Lesson 6. GIS in R: How to reproject vector data in different coordinate reference systems (crs) in R

Learning objectives

After completing this tutorial, you will be able to:

  • Describe atleast 2 reasons that a data provider may chose to store a dataset in a particular CRS
  • Reproject a vector dataset to another CRS in R
  • Identify the CRS of a spatial dataset in R

What you need

You will need a computer with internet access to complete this lesson and the data for week 5 of the course.

Download week 5 data (~500 MB)

Working with spatial data from different sources

We often need to gather spatial datasets for from different sources and/or data that cover different spatial extents. Spatial data from different sources and that cover different extents are often in different Coordinate Reference Systems (CRS).

Some reasons for data being in different CRSs include:

  1. The data are stored in a particular CRS convention used by the data provider which might be a federal agency, or a state planning office.
  2. The data are stored in a particular CRS that is customized to a region. For instance, many states prefer to use a State Plane projection customized for that state.
Maps of the United States using data in different projections.
Maps of the United States using data in different projections. Notice the differences in shape associated with each different projection. These differences are a direct result of the calculations used to "flatten" the data onto a 2-dimensional map. Often data are stored purposefully in a particular projection that optimizes the relative shape and size of surrounding geographic boundaries (states, counties, countries, etc). Source: opennews.org

In this tutorial we will learn how to identify and manage spatial data in different projections. We will learn how to reproject the data so that they are in the same projection to support plotting / mapping. Note that these skills are also required for any geoprocessing / spatial analysis. Data need to be in the same CRS to ensure accurate results.

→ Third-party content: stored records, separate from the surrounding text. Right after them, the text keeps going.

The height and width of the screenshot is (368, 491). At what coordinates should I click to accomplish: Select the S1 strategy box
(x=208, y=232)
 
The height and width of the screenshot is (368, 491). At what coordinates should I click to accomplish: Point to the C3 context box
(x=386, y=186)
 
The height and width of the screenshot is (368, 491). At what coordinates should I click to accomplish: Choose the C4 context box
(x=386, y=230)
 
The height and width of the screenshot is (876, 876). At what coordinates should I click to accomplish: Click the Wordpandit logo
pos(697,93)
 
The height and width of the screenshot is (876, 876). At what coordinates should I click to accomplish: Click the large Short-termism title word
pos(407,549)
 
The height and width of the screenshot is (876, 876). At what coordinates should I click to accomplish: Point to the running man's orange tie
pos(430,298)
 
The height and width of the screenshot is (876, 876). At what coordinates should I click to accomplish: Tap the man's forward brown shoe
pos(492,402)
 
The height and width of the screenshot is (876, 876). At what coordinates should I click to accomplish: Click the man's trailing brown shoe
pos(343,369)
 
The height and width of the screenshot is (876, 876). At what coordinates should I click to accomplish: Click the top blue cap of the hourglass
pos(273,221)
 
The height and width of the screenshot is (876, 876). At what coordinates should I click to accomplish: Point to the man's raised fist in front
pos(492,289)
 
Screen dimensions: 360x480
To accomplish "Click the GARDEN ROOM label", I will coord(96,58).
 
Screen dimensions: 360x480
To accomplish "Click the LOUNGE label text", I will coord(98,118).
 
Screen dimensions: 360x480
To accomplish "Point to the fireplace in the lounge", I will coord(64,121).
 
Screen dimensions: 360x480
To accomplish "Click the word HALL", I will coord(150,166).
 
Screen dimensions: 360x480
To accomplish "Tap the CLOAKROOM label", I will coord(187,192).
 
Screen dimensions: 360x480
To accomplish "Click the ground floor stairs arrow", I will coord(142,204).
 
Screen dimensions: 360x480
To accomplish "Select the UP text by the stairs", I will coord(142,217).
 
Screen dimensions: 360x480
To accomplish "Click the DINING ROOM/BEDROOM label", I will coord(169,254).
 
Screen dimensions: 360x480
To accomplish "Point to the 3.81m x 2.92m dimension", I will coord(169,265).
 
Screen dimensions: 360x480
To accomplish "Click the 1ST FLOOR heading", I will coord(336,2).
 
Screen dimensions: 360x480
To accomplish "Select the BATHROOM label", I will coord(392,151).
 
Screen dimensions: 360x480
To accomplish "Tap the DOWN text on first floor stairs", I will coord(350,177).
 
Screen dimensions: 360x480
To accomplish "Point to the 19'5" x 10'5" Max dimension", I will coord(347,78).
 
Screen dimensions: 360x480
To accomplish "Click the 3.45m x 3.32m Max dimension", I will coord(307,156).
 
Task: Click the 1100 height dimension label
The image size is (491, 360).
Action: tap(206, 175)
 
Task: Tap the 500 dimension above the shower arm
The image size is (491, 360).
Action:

We will use the rgdal and raster libraries in this tutorial.

# load spatial data packages
library(rgdal)
library(raster)
library(rgeos)
options(stringsAsFactors = F)
# set working directory to data folder
# setwd("pathToDirHere")

Import US boundaries - Census data

There are many good sources of boundary base layers that we can use to create a basemap. Some R packages even have these base layers built in to support quick and efficient mapping. In this tutorial, we will use boundary layers for the United States, provided by the United States Census Bureau.

It is useful to have shapefiles to work with because we can add additional attributes to them if need be - for project specific mapping.

Read US boundary file

We will use the readOGR() function to import the /usa-boundary-layers/US-State-Boundaries-Census-2014 layer into R. This layer contains the boundaries of all continental states in the U.S. Please note that these data have been modified and reprojected from the original data downloaded from the Census website to support the learning goals of this tutorial.

# Import the shapefile data into R
state_boundary_us <- readOGR("data/week_04/usa-boundary-layers",
          "US-State-Boundaries-Census-2014")
## OGR data source with driver: ESRI Shapefile 
## Source: "data/week_04/usa-boundary-layers", layer: "US-State-Boundaries-Census-2014"
## with 58 features
## It has 10 fields
## Integer64 fields read as strings:  ALAND AWATER
## Warning in readOGR("data/week_04/usa-boundary-layers", "US-State-
## Boundaries-Census-2014"): Z-dimension discarded

# view data structure
class(state_boundary_us)
## [1] "SpatialPolygonsDataFrame"
## attr(,"package")
## [1] "sp"

Note: the Z-dimension warning is normal. The readOGR() function doesn’t import z (vertical dimension or height) data by default. This is because not all shapefiles contain z dimension data. More on readOGR

Next, let’s plot the U.S. states data.

# view column names
plot(state_boundary_us,
     main = "Map of Continental US State Boundaries\n US Census Bureau Data")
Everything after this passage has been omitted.